-- Items start --

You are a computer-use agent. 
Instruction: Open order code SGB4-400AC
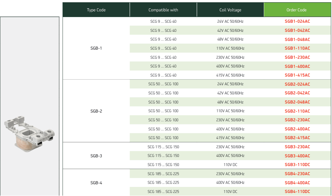point(297,183)
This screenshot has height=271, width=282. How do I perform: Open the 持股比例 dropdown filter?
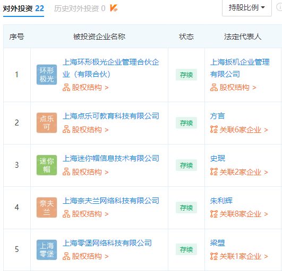[x=247, y=8]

-- Items end --

▸ **Aim**
Rewrite the listing above with "screenshot" swapped for "screen capture", leaving everything else as it is. Leave the pictures out.

▸ **Full answer**
You are a computer-use agent. 
Instruction: Open order code SGB4-400AC
point(297,183)
This screen capture has height=271, width=282. How do I perform: Open the 持股比例 dropdown filter?
[x=247, y=8]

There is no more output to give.